London – COP26, the 26th climate conference held by the UN (United Nations) in Glasgow, ended with criticism for the final wording of the climate agreement but recorded significant advances, one of which was the increase in society’s awareness of the emergence of the crisis.
In an assessment of Brazil’s participation, Claudio Angelo, director of the organization Observatório do Clima, thinks that Itamaraty avoided the worst for Brazil’s image.
At the same time, the most recognized Brazilian advertising professional, Washington Olivetto highlights the civil society stand in the conference pavilion as an action of successful communication, allowing dialogue between the various actors involved in environmental issues.
Global challenges discussed in COP26 report
The opinions are part of a report produced by MediaTalks with analyses by news correspondents in six countries and experts from different fields on the events in Glasgow and its developments.
By bringing together more than 100 global leaders, the conference was marked by negotiations between countries on topics such as CO2 emission reduction targets, limits on deforestation and financing for less developed countries to implement the necessary changes.
Many of them were the target of protests, some humorous, like that of the NGO Zero Hour, with characters embodying world leaders (including President Jair Bolsonaro) at a banquet with the question: “who pays the bill”?
However, the effects of what was debated in Glasgow go beyond political talk. For Washington Olivetto, some sectors and brands should be more exposed, and consumers will continue their process of changing to less polluting alternatives.
“It’s an irreversible process”, warns the advertiser, who lives in London.
Eco-anxiety: fear increases
This behaviour must be accelerated by the phenomenon of eco-anxiety, which mainly affects young people. The report highlights a University of Bath research showing that eight out of ten respondents believe that people fail to care for the planet, and 56% think humanity is “doomed”.
For this reason, many hesitate to have children, and young Brazilians are the majority among them: 48% do not plan to start a family, attributing the decision to the threat of the climate.
But not everyone is willing to change their habits.
Another survey presented in the report, carried out by Kantar Public in 10 countries, found that few people feel they must make significant changes to their lifestyles because of climate change. However, 62% of them do not doubt the problem exists.
One of those interviewed for the report, Robert Haigh, head of Insights and Strategy at British consultancy Brand Finance, agrees that most consumers are still not making decisions based on the climate crisis. In his opinion, however, the trend should accelerate after the COP26, and “late brands” may be exposed if they do not fit the needs of society and consumers.
Relentless journalism after COP26
The role of the press is highlighted in the document.
The head of the global media coalition Covering Climate Now, Mark Hertsgaard, says “relentless journalism” is needed from now on.
And Emmanuel Colombié, director of the NGO Reporters Without Borders for Latin America, talks about the risk that journalists who cover conflict situations involving climate are exposed to in the region.
Perceptions of COP26 in countries
The COOP26 report assesses society’s perceptions and how the press portrayed the conference in six countries.

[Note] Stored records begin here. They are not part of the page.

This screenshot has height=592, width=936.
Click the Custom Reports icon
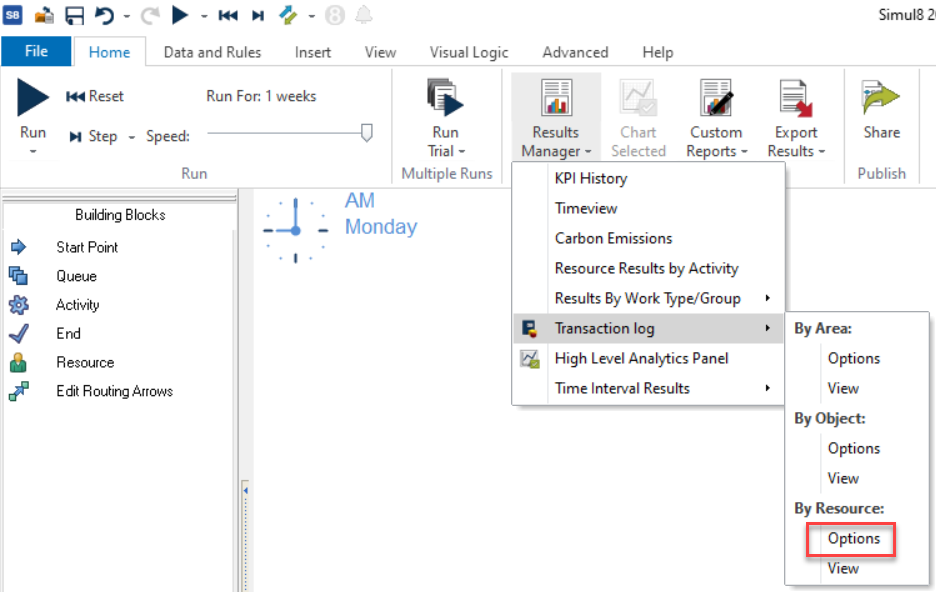[x=716, y=99]
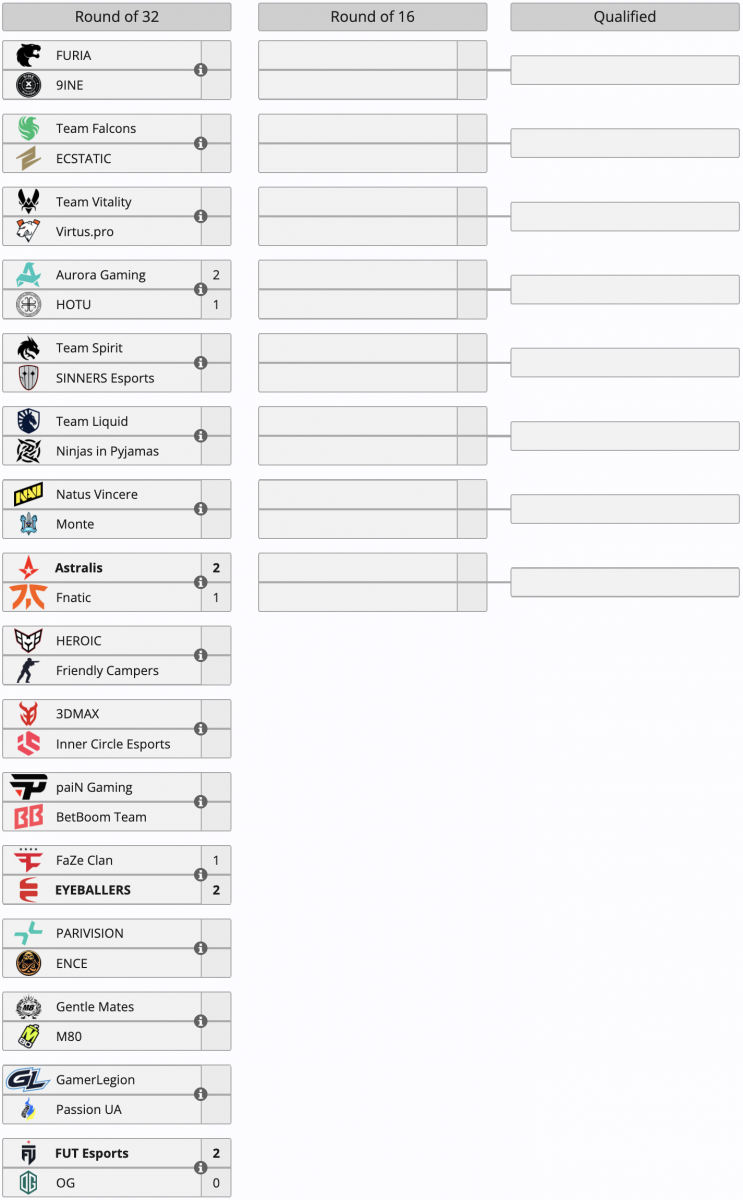Click the FaZe Clan red logo

(x=29, y=860)
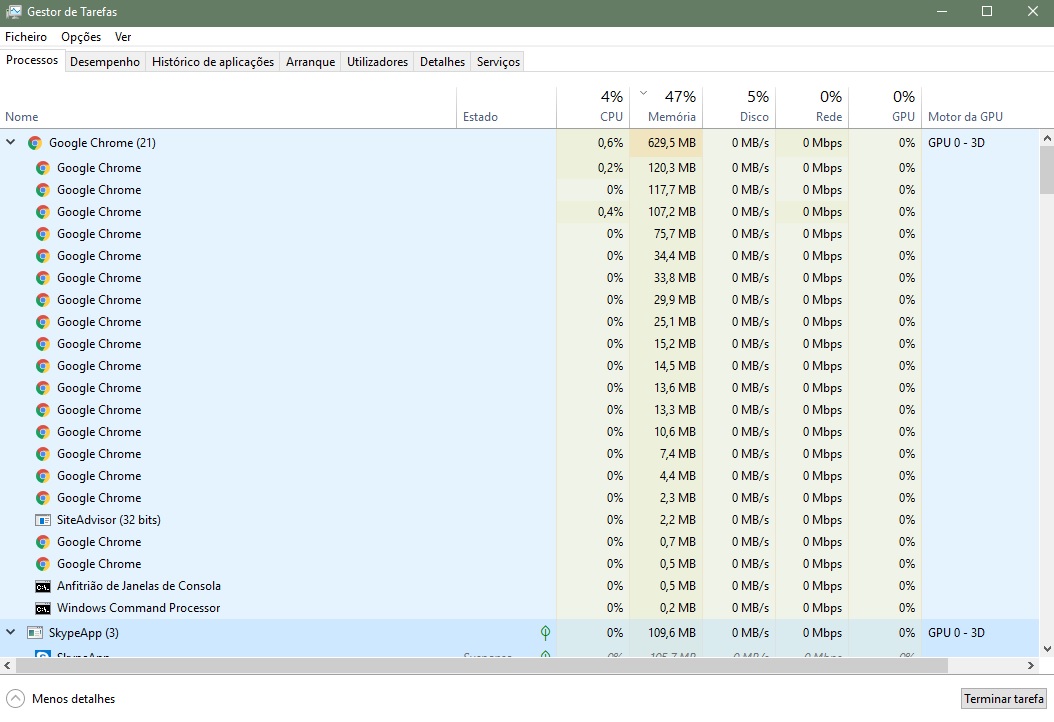Click the green leaf status icon for SkypeApp

click(x=545, y=633)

Even among the weather champions, internal pressures were great. Claudia Wallin, a correspondent based in Sweden, noted that the country experienced an “overheating” of criticisms against its environmental policy considered a model in the world.

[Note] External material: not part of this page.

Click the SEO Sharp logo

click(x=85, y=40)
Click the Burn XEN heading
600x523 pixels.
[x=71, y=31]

Greta Thunberg, the Swede who led a demonstration of more than 100,000 people on a rainy Saturday in Glasgow during COP26, is not just a star in her native country. Milan-based correspondent Fernanda Massaroto reported that she is adored in Italy.
And it’s not for lack of local examples. The journalist recalled that a young Italian activist, Federica Gasbarro, also gained visibility during the UN conference.
However, in Massaroto’s opinion, she won’t be able to become “a new Greta”. Edoardo Vigna, an editor of Corriere dela Sera newspaper, interviewed for the report, agrees with her.
Meanwhile, in Argentina, the conference did not have the same space, losing ground to local problems, as reported by correspondent Márcia Carmo, who has lived in Buenos Aires for over 20 years.
According to her, problems such as high inflation and the effects of the pandemic made the debate on the climate more restricted to specialists, investors from specific sectors most affected by issues.